Police and Ministry of Lands officials in Kisii are investigating a cartel that has conned residents millions of shillings by selling them non-existent parcels of land.
Some cases are not reported to the authorities, with complainants resorting to other mechanisms, including eliminating the suspects and other landowners.
Residents say it is no longer the issue of land grabbing but the duplication of title deeds and selling of non-existing land that is giving them sleepless nights.
The duplication of title deeds has seen several investors lose millions of shillings to cartels who operate closely with a clique of legal clerks to sign dubious land agreements.
Those who have lost millions include a former MP from Kisii, several Kenyans living in the diaspora and senior county government officials who chose to pay cash for land transactions.
A senior human resource manager for a leading beverage company in the country and a doctor are among five people who have been sold the same piece of land near Daraja Mbili market in Kisi town.
According to the investigations, the suspects include three individuals -- two men (one in his 20s) and a woman -- who act as a family ready to sell their family land.
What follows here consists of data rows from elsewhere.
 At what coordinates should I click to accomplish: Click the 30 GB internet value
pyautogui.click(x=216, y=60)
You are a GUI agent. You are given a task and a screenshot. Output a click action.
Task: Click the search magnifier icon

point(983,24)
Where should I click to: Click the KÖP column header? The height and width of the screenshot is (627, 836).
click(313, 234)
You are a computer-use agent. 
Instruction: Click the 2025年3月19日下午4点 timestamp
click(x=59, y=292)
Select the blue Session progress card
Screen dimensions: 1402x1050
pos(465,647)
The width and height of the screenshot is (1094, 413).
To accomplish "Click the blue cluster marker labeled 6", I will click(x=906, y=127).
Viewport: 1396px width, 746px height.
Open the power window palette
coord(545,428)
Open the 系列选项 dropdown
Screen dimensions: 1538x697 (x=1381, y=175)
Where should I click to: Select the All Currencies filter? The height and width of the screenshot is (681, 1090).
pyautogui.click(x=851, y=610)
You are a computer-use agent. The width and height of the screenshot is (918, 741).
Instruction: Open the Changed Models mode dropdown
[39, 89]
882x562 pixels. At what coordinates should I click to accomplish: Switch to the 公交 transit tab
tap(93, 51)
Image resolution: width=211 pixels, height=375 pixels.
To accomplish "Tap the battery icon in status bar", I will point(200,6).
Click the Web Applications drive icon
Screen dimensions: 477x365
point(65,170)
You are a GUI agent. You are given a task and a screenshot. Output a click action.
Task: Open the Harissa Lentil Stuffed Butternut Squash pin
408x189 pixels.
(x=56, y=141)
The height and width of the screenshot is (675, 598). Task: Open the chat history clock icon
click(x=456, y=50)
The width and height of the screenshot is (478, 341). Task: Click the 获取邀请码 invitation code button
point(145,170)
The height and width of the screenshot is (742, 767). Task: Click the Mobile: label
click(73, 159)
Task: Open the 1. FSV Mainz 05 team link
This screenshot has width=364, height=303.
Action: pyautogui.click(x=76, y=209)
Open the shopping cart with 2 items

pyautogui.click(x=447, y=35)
In this particular case, the suspects received between Sh1.5 million and Sh2.5 million from different buyers.
Peter Ombuna has lived in Canada for 13 years but when he returned home in August this year, he discovered that his piece of land measuring 120 by 200 feet along the Kisii-Nyamataro road had been sold more than 10 times.
He discovered this when he applied for approvals to put up a residential house on the land. Several court injunctions had been issued, forcing him to also move to court.
For now, Ombuna cannot develop his legally acquired land until the court pronounces itself on the matter.
Recently, a Kisii County government executive lost close to Sh3 million in a forged land agreement.
The senior official is said to have trusted a popular land broker in town and handed him the cash to buy land at Gesonso, a few metres away from the area police station.
The holding size for Kisii County is small, ranging from 0.2 hectares to 2.1 hactares. The small size of land holdings are due to high population pressure and the cultural practice of subdivision for each son in the family for inheritance purposes.
Kisii land registrar Steve Mokaya called for digitisation of land ownership in the area.
“We have made major steps in solving land issues. The alteration of title deeds is not done in our office but it is the responsibility of the buyers to check the authenticity of title deeds,” he said.